Uber’s earlier experience had almost made it mandatory to rate your driver before you move to the next ride. The latest experience has made it optional, with users missing out on rating quite a few times. Uber (San Francisco) sent a guide to its drivers in 2014 that explained how the driver-rating system works. Also, if a driver’s rating was 4.6 or lower, Uber could consider deactivating their account.
“Deactivating the accounts of the drivers who provide consistently poor experiences ensures that Uber continues to be known for quality.”
Uber drivers depend on a good rating to make a living. And so do restaurants, to get better footfalls, amongst many other products and services that are ‘ratings’ dependent for better earnings.
Do we all understand ratings the same way?
Perhaps not. A more informed approach to answer this is to understand the intent of rating systems, specially in the case of today’s digital products.
A Rating System is a possible investment, from your users in your product (digital or otherwise). Once they (your users) are clear about and in favour of the return on this investment, they are more likely to invest, engage better with your rating system. They will help with the product’s growth by rewarding good actions and punishing the not so good ones.
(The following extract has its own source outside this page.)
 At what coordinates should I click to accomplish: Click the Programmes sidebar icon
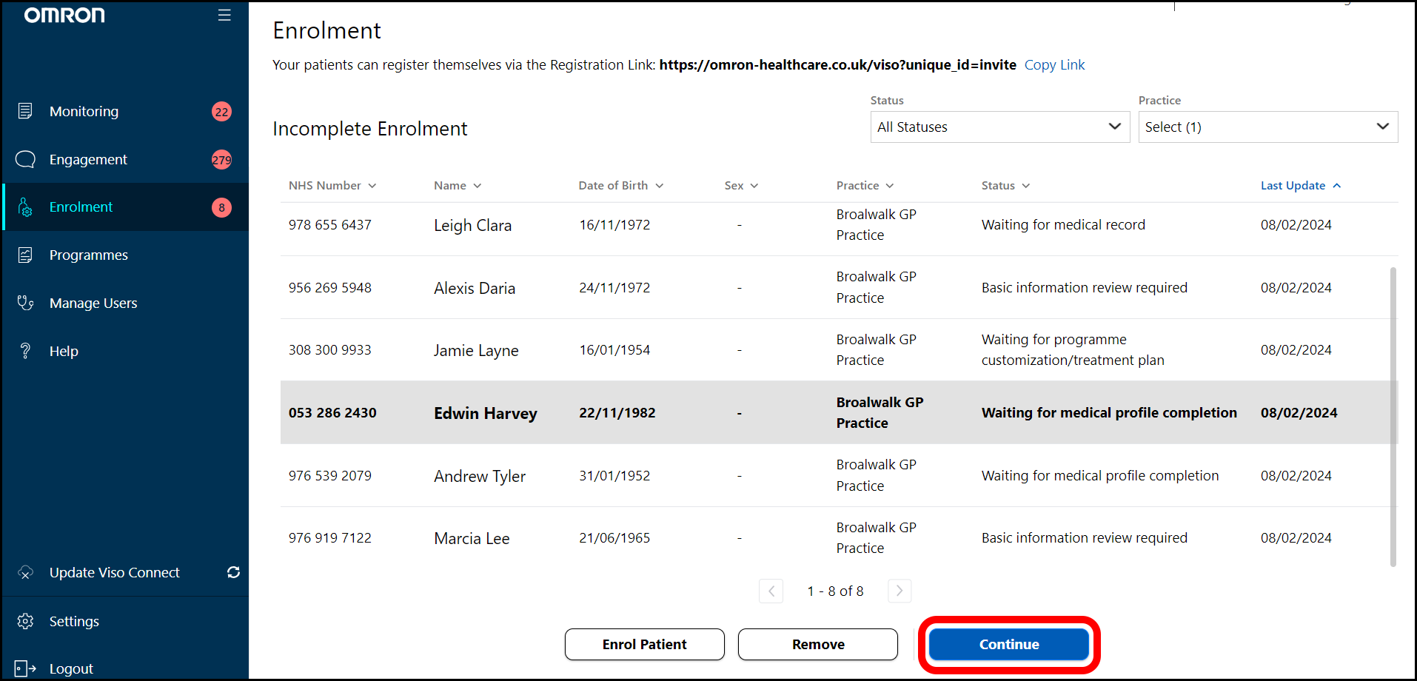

We recently conducted a related survey for one of our client’s project. More than 50 percent of the respondents take 7 as the lowest rating on IMDB, for them to watch that movie. Anything less would make them skip the movie! Interestingly, the LAR (lowest acceptable rating) for a show or series with the same set of respondents, is 8 (and not 7, like movies). “I almost never rate a movie more than 8, given it’s an ideal movie” — one of the respondents revealed. While a 7 rating is acceptable, 9 is too rare and exceptional for movies. The same set of users would vote the same movie as ‘thumbs up’, on Netflix.
Platforms, their usage, rating systems and their eventual participative results seem to play a great psychological role in how a user rates a content piece. Colors, labels and the immediate effect of the rating are also major influencers.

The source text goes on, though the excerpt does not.